YARN setting changes

To ensure that each node in your YARN cluster has access to sufficient resources during processing, you need to update the following YARN-specific Hadoop properties.

You can access these properties from your Hadoop cluster manager (Cloudera Manager, Ambari, or MCS). If you need help locating any of them, refer to your distribution's documentation.

Property Description
yarn.nodemanager.resource.memory-mb The total amount of memory that YARN can use on a given node. This should be at least 16GB, although you might need to set it higher depending on the amount of data you plan on processing.
yarn.scheduler.maximum-allocation-vcores The maximum number of virtual CPU cores allocated to each YARN container per request.

If your Hadoop cluster contains only one YARN worker node, this should be less than or equal to half of that node's cores. If it contains multiple YARN worker nodes, this should be less than or equal to each node's total number of cores.

yarn.scheduler.maximum-allocation-mb The maximum amount of RAM allocated to each YARN container per request.
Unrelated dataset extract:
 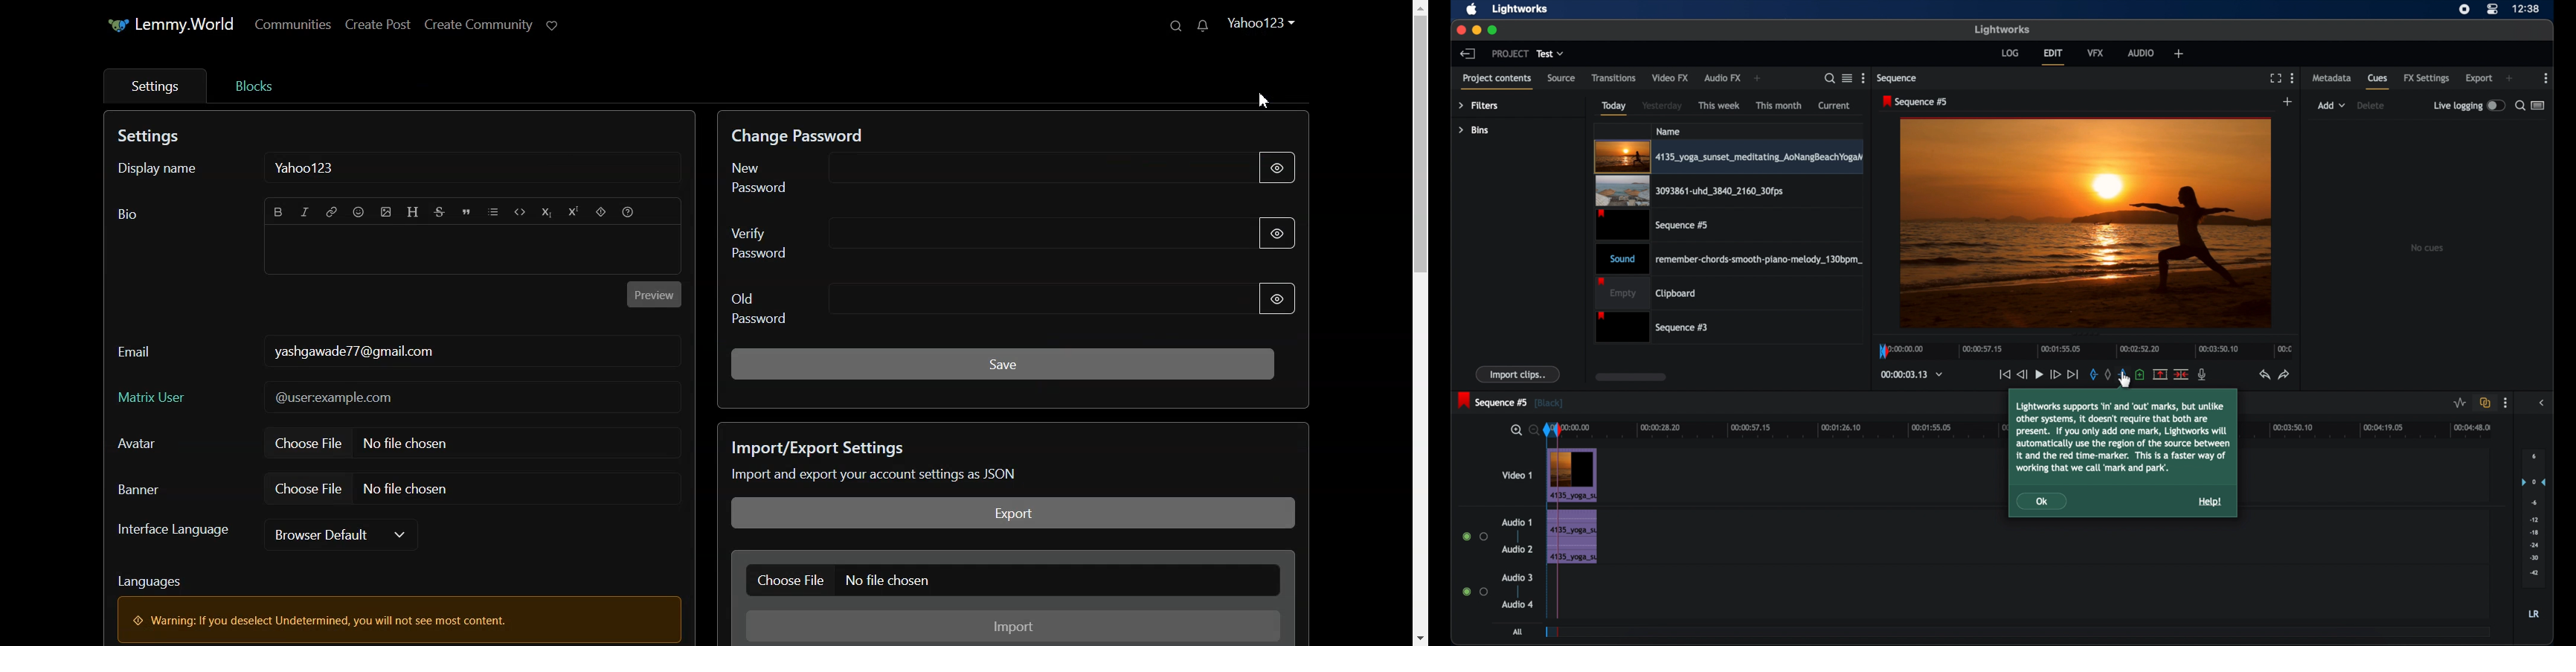 I want to click on search, so click(x=1829, y=78).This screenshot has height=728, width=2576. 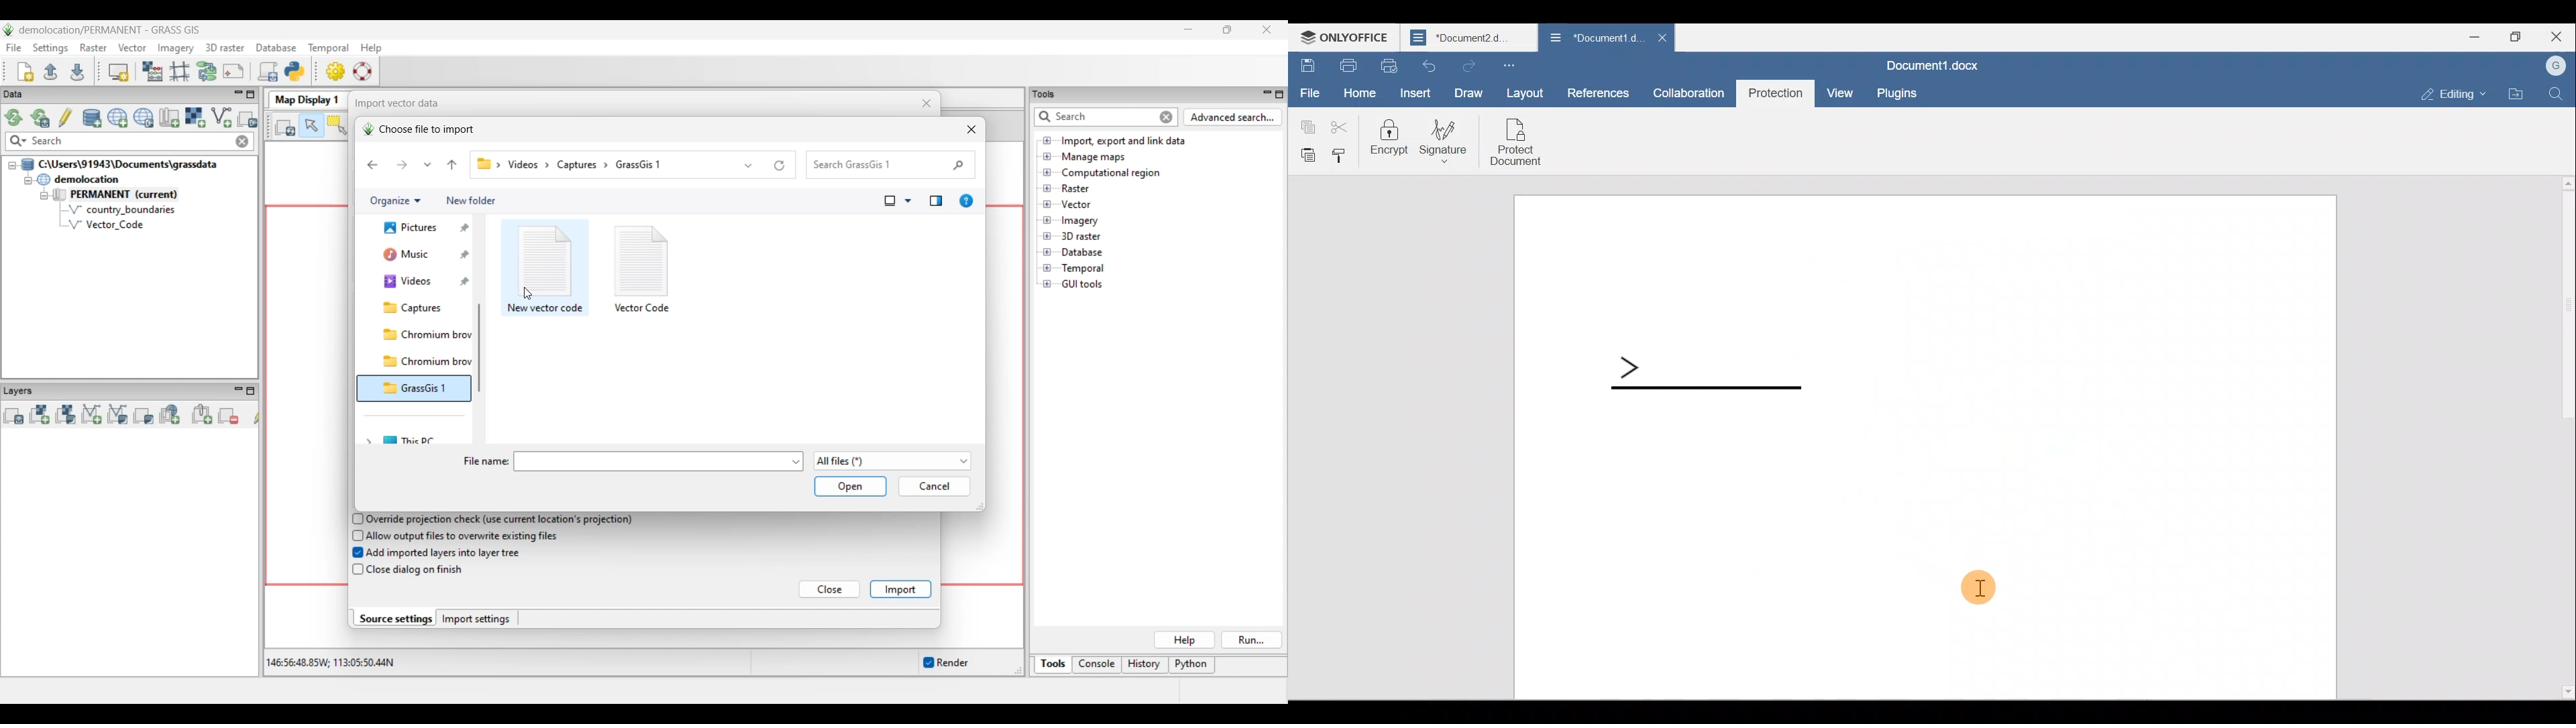 I want to click on Paste, so click(x=1303, y=150).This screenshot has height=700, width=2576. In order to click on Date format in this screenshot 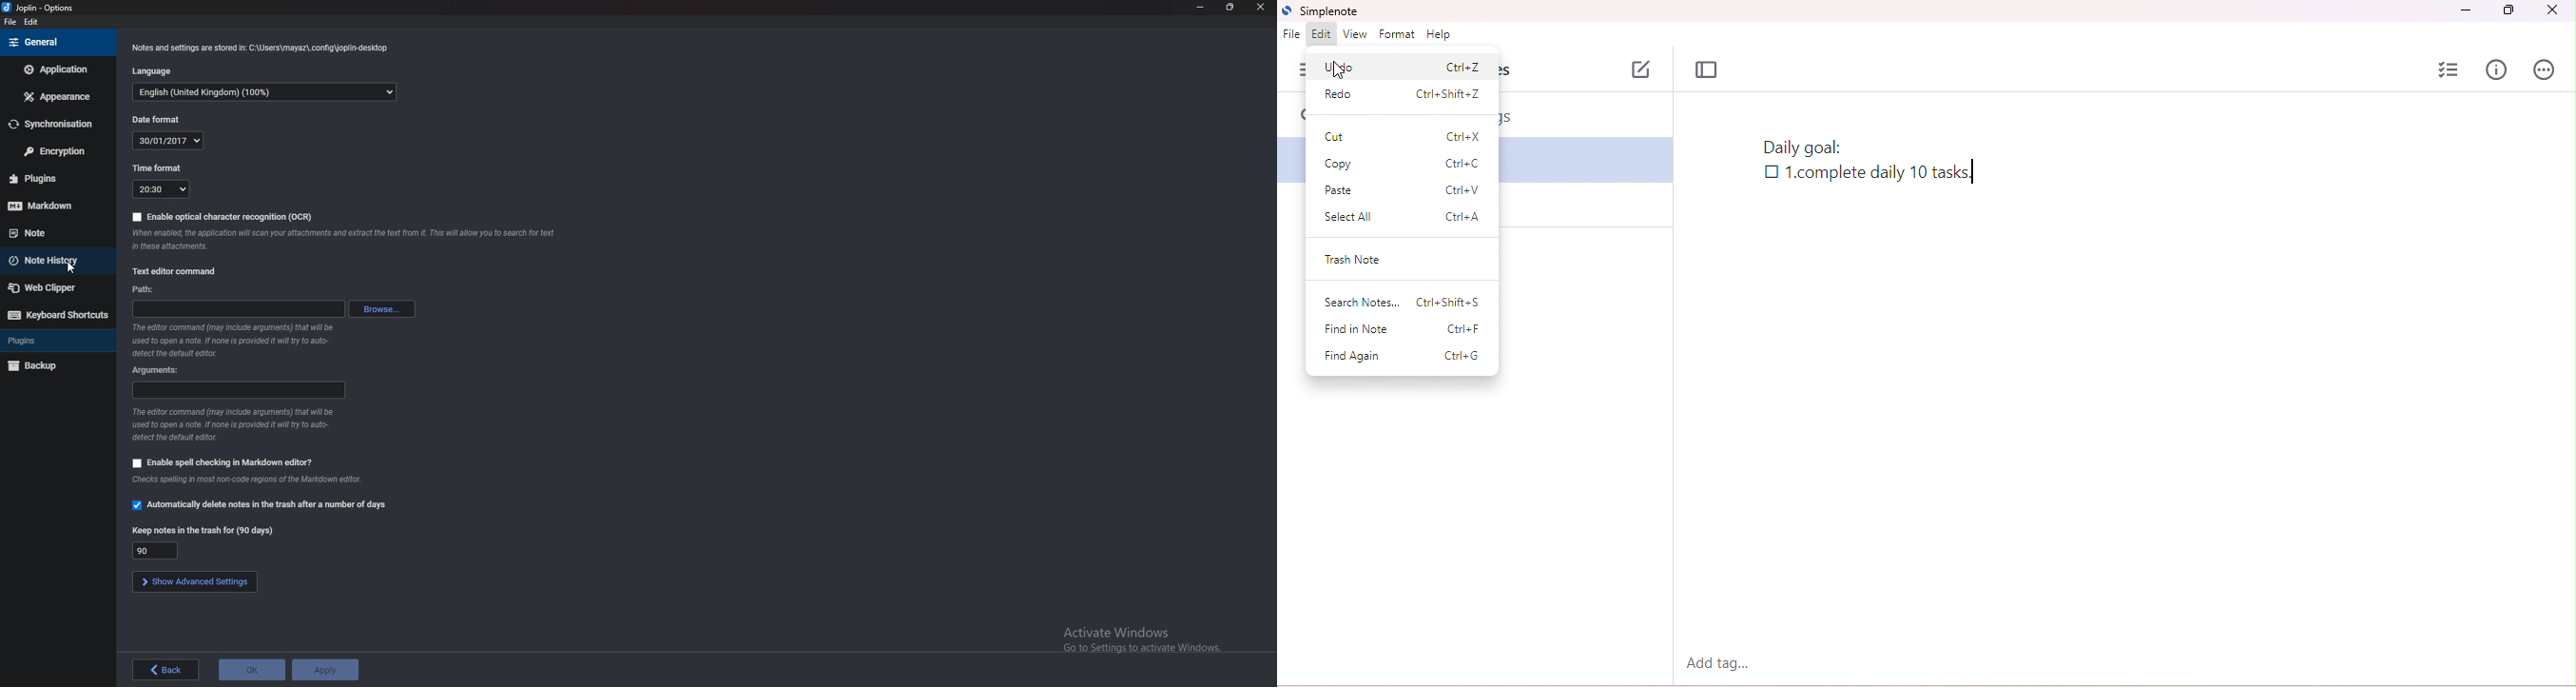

This should be at least 16GB. Additionally:
  • If your Hadoop cluster contains only one YARN node, this should be less than or equal to half of that node's RAM.
  • If your Hadoop cluster contains multiple YARN nodes, this should be less than or equal to each node's total amount of RAM.
yarn.scheduler.capacity.maximum-applications The maximum number of concurrently-running jobs allowed on each node. This can be between 2 and 8.

Note that setting this value higher could cause jobs submitted at the same time to hang indefinitely.